**Actions to take:**
1. In the passage on the Groningen protocol, who published the protocol, and where?
2. From the passage on the Groningen protocol, reproduce word for word the part that opens with "The Groningen protocol" and closes with "blister-forming skin disease).".

===== Text shown

Under a recently proposed guideline in Holland, if doctors at the
hospital think that a child suffers unbearably from a terminal
condition, they have the authority to end the child's life. Known as the
Groningen protocol, it was published by Drs. Eduard Verhagen and Pieter
Sauer in the New England Journal of Medicine. If this were in
place back in 1961, Nicky would probably not have survived.
Luckily, her parents did not take the doctors' advice and brought
Nicky home. Despite the 600 fractures in her life and a short stature of
2 feet 9 inches, she grew up, obtained education and work. In fact,
Nicky Chapman managed to become the first person with a congenital
disability to be appointed to the British House of Lords, in October
last year.
The Groningen protocol seeks to create the legal framework to
actively end the lives of newborns suffering from incurable diseases or
extreme deformities. Conditions cited in the paper are very premature
births and severe cases of spina bifida and epidermosis bullosa (a rare
blister-forming skin disease).

==========
===== Material supplied

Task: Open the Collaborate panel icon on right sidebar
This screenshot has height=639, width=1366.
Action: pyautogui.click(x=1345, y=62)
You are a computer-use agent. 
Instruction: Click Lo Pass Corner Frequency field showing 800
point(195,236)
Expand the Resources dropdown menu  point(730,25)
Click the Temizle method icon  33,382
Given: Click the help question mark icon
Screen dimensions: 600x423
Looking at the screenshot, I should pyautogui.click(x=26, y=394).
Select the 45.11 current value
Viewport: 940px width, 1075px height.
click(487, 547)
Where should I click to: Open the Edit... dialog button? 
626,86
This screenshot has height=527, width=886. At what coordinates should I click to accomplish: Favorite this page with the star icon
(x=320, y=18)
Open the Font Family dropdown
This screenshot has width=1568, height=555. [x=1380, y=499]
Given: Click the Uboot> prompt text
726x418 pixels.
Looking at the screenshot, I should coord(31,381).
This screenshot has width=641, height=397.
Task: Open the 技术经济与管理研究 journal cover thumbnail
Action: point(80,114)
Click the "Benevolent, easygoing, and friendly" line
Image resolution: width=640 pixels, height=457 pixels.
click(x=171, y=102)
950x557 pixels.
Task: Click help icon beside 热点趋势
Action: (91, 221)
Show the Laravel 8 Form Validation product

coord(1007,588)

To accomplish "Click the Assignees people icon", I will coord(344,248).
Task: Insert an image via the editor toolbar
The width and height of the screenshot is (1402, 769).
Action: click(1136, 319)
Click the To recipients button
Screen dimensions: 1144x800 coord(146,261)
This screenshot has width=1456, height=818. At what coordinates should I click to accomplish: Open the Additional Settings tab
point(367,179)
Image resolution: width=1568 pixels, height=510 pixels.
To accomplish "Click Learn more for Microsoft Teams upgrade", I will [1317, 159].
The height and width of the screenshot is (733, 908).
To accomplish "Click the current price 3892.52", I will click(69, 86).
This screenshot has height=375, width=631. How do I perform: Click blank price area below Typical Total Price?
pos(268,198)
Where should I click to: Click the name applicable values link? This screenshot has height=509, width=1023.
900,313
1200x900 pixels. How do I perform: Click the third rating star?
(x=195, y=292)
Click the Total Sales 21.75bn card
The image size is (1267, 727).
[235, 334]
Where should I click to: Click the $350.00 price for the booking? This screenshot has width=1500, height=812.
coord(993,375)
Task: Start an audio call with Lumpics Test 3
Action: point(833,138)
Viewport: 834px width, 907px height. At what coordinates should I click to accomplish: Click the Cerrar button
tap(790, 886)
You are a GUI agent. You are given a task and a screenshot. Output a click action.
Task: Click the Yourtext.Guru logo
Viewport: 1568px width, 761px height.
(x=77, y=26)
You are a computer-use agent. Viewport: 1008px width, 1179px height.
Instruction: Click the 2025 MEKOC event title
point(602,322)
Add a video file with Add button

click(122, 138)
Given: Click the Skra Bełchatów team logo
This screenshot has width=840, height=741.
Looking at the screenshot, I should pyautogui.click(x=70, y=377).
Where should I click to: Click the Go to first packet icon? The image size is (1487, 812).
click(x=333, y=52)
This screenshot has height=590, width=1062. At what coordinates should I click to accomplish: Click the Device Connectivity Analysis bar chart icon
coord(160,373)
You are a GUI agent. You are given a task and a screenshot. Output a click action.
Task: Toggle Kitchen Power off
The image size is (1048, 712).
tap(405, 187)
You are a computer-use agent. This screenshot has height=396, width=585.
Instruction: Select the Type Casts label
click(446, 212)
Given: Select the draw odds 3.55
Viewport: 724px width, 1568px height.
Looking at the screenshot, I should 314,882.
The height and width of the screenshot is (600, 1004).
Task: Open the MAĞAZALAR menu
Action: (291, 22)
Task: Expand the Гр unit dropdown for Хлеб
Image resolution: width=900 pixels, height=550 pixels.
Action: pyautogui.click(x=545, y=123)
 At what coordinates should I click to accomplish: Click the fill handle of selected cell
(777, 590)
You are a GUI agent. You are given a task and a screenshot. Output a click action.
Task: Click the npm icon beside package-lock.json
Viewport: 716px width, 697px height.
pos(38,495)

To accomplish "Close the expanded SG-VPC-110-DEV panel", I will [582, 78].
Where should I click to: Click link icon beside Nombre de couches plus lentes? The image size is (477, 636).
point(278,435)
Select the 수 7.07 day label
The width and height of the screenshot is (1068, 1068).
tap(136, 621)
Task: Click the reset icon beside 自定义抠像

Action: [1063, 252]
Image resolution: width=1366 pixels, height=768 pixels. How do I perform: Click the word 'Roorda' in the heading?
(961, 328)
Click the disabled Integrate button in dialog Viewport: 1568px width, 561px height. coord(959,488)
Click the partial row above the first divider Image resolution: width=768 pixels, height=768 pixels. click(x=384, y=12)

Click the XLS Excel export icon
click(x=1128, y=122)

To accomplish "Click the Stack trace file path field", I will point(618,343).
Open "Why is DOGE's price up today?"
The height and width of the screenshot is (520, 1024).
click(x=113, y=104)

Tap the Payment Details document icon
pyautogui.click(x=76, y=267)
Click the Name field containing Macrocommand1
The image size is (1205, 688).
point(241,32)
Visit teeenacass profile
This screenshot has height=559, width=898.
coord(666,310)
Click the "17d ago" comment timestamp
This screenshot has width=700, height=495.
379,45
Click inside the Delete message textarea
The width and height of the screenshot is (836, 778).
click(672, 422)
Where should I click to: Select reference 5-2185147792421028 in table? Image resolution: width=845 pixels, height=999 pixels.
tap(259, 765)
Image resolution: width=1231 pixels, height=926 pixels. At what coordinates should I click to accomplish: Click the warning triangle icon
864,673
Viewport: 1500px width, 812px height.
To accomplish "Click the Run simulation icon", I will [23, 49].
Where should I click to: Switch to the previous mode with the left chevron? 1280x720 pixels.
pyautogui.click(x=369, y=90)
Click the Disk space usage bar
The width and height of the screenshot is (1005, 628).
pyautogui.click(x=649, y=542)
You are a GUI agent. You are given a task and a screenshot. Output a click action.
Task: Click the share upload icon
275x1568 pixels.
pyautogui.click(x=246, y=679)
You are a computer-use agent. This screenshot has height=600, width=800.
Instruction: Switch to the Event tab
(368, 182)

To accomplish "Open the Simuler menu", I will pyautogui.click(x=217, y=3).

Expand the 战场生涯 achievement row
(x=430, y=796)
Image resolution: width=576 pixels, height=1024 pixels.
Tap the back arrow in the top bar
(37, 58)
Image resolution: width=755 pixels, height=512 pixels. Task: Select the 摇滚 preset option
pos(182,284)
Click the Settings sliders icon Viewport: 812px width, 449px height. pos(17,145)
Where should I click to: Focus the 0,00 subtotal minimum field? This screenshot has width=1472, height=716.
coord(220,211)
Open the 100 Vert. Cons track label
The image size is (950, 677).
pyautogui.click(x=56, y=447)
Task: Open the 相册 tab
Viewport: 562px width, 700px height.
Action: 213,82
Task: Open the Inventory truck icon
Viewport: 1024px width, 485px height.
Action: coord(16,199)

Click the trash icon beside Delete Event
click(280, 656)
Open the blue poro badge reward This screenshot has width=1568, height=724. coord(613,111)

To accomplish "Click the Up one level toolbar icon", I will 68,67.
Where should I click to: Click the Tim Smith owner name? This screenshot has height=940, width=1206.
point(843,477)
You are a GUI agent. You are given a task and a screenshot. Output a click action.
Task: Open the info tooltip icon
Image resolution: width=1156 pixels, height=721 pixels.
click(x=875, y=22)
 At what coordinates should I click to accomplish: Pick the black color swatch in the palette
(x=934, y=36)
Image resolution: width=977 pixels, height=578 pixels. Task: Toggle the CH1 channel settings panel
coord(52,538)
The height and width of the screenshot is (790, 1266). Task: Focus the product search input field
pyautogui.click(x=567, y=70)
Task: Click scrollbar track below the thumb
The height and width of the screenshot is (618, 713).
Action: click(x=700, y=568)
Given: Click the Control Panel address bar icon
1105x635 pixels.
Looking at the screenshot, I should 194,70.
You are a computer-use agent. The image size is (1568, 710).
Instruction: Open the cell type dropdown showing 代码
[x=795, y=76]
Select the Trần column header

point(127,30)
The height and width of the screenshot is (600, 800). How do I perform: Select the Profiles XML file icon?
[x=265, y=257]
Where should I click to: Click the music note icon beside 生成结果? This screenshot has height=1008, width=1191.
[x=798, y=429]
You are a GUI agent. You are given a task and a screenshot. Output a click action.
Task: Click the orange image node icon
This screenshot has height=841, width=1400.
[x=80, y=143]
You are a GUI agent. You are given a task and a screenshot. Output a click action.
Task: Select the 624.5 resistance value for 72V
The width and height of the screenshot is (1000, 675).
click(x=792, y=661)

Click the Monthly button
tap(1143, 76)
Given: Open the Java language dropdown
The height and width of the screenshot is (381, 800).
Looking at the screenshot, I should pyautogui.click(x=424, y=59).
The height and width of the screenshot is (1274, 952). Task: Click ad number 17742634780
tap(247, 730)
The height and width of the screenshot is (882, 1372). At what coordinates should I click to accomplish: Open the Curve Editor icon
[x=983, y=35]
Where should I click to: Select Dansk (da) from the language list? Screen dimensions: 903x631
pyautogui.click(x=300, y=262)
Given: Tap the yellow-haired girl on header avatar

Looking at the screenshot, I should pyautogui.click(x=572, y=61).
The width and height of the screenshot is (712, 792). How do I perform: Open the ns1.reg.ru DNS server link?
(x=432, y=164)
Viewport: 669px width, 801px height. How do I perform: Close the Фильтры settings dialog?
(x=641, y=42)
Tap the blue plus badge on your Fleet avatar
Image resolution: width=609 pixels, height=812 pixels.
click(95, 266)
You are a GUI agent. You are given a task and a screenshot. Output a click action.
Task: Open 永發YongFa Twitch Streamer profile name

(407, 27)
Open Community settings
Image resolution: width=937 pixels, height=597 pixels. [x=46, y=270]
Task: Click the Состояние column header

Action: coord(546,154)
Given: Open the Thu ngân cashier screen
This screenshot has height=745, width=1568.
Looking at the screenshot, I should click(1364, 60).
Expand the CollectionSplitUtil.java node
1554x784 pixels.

==========

**Answers:**
1. Drs. Eduard Verhagen and Pieter Sauer published it in the New England Journal of Medicine.

2.
The Groningen protocol seeks to create the legal framework to
actively end the lives of newborns suffering from incurable diseases or
extreme deformities. Conditions cited in the paper are very premature
births and severe cases of spina bifida and epidermosis bullosa (a rare
blister-forming skin disease).